Hace cuatro años me preguntaba aquí cuál era el encanto de House, ese médico arrogante, excéntrico, patojo y desaliñado que transgrede las normas, pero que diagnostica mejor que nadie. La respuesta apuntaba a que es más humano, vulnerable y cercano que esos médicos inmaculados de la televisión tradicional. Y es evidente que los guionistas de The Knick aprovecharon ese perfil tan atractivo (y con tanto ‘rating’) del antihéroe en cuya mesa de cirujano se decide el destino de sus pacientes. Cuestiones de vida o muerte que nos conciernen a todos.
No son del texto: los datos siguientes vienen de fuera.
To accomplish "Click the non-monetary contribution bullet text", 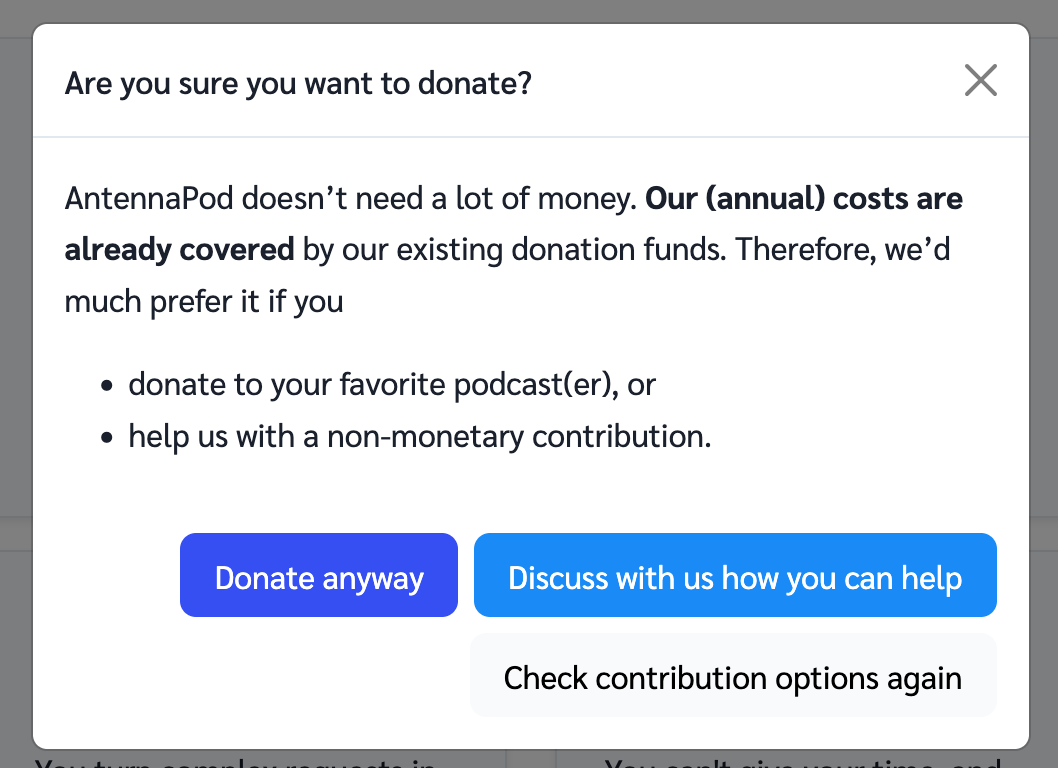I will point(419,436).
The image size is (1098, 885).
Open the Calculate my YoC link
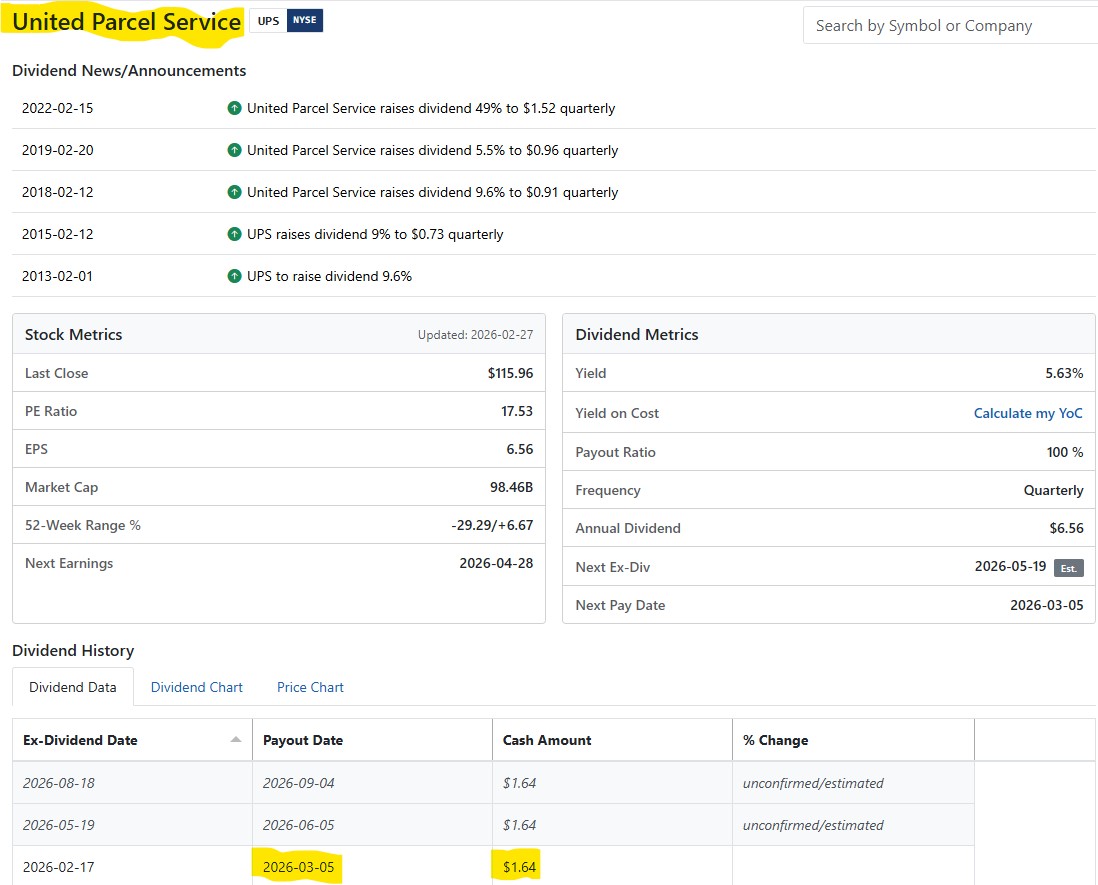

Pero lo que lleva la serie a un nivel espectacular es la actuación de Clive Owen (como Thackery) y del resto del elenco, bajo la dirección magistral de un hombre que viene del cine, Steven Soderbergh, quien hace, además, la dirección de fotografía y se encarga de la edición. A esa calidad cinematográfica aporta la meticulosa recreación del Nueva York de 1900, cuyo hospital histórico, el Knickerbocker, se halla en plena ebullición con técnicas quirúrgicas que nos parecen prehistóricas. Da escalofrío, por ejemplo, constatar la limitada asepsia que explica la alta tasa de mortalidad de los operados.
Diversos personajes simbolizan conflictos de rabiosa actualidad, tales como el cirujano negro que soporta el racismo (al estilo del futuro Ben Carson), la monja solidaria que practica abortos clandestinos y el encargado de la construcción del nuevo edificio que infla los costos para cobrar comisiones más altas (como lo harán acá ciertos gerentes de hospitales públicos), sin que falte la guapa enfermera enamorada ni el hecho histórico de que en ese NY donde todavía trotan los caballos ha arrancado la construcción del Metro.
Mi memoria inconclusa no llega a tanto, pues se concentra en el relato de los viejos patriarcas de la medicina quiteña, sobrios y abnegados, pero que debieron enfrentar muchos de los conflictos que vemos en The Knick.